分析用テキスト.
★ ★ ★ ★
午前中に水疱症のセッションと母斑のセッションを聞いた後は、ランチョンセミナー。幕の内弁当を食べながら、外来診療で使用する機械の説明を聞きます。

レーザー装置の説明をするのはレーザーを使ってはいるが、レーザーについて講演を頼まれる事に慣れていない、と自分でおっしゃる先生。

確かに皮膚科のレーザーの話なら、その道のプロ(レーザーと爪白癬のプロ)が別にいます。その先生が書いた本から取った図を使いながらの説明は会場にその先生がいるのでやりにくそうでした。

レーザー光の特徴の一つに位相がそろっているので束が広がらない事がありますが、この性質は医用機器ではあまり生かされることがありません。レーザー発生装置では位相は揃っているのですが、人体まで導くのにガラスファイバーを使うので、そこで何度も反射しているうちに位相が乱れるのです。

ファイバーの先から出てくるレーザーの光束は収束せず拡散します。ですから、レーザーの残り二つ(単一波長、短いパルス幅にエネルギーを集中)の特徴だけが今までは利用されていました。

目新しかったのは、ドクターMがデモしてもらった(すでに購入?)とブログに書かれた装置。レーザーが細い光線として発射できる事を利用して、表皮のダメージを少なくしたまま皮下組織を熱変性させ、皮下のたるみを直す装置です。
★ ★ ★ ★
(データセットの項目)
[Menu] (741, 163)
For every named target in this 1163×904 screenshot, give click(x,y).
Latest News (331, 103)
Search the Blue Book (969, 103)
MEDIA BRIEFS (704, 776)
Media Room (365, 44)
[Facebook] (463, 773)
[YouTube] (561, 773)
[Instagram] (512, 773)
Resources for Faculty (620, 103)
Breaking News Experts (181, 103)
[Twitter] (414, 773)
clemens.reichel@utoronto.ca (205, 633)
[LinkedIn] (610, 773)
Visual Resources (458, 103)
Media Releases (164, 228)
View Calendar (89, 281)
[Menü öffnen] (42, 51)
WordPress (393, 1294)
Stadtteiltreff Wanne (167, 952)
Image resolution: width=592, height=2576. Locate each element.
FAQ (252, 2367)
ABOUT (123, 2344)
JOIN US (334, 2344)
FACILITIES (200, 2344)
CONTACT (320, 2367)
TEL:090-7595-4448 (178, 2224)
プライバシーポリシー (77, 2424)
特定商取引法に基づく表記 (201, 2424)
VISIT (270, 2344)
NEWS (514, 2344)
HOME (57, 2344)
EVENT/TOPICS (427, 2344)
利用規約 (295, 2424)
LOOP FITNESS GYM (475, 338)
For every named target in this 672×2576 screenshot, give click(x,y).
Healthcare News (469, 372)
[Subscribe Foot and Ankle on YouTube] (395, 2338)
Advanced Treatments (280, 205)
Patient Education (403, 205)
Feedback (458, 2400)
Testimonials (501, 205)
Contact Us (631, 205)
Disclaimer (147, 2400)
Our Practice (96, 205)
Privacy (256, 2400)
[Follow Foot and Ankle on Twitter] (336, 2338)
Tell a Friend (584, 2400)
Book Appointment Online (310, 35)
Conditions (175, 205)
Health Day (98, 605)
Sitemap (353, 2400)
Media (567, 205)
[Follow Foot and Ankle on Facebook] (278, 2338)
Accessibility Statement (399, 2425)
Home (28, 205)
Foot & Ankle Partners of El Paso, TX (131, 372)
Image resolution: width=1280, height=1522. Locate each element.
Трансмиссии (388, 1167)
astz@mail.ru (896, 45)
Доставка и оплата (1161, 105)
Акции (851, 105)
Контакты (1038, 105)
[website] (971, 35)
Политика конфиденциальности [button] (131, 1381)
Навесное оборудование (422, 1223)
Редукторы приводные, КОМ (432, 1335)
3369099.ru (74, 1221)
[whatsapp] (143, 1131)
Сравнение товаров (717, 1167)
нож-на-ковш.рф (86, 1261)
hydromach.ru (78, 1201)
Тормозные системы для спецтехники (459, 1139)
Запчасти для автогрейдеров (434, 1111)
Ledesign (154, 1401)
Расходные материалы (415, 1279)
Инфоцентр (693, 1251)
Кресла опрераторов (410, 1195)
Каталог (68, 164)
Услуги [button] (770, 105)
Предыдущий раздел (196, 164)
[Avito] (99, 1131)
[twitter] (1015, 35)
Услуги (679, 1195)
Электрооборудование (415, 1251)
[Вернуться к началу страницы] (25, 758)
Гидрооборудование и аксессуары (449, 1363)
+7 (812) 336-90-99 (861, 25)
★ ★ ★ ★
タスクの目的.
上にある、ランチョンセミナーでのレーザー装置の説明についての文章を、一字も変えずに全文書き写してください。

解答.
午前中に水疱症のセッションと母斑のセッションを聞いた後は、ランチョンセミナー。幕の内弁当を食べながら、外来診療で使用する機械の説明を聞きます。

レーザー装置の説明をするのはレーザーを使ってはいるが、レーザーについて講演を頼まれる事に慣れていない、と自分でおっしゃる先生。

確かに皮膚科のレーザーの話なら、その道のプロ(レーザーと爪白癬のプロ)が別にいます。その先生が書いた本から取った図を使いながらの説明は会場にその先生がいるのでやりにくそうでした。

レーザー光の特徴の一つに位相がそろっているので束が広がらない事がありますが、この性質は医用機器ではあまり生かされることがありません。レーザー発生装置では位相は揃っているのですが、人体まで導くのにガラスファイバーを使うので、そこで何度も反射しているうちに位相が乱れるのです。

ファイバーの先から出てくるレーザーの光束は収束せず拡散します。ですから、レーザーの残り二つ(単一波長、短いパルス幅にエネルギーを集中)の特徴だけが今までは利用されていました。

目新しかったのは、ドクターMがデモしてもらった(すでに購入?)とブログに書かれた装置。レーザーが細い光線として発射できる事を利用して、表皮のダメージを少なくしたまま皮下組織を熱変性させ、皮下のたるみを直す装置です。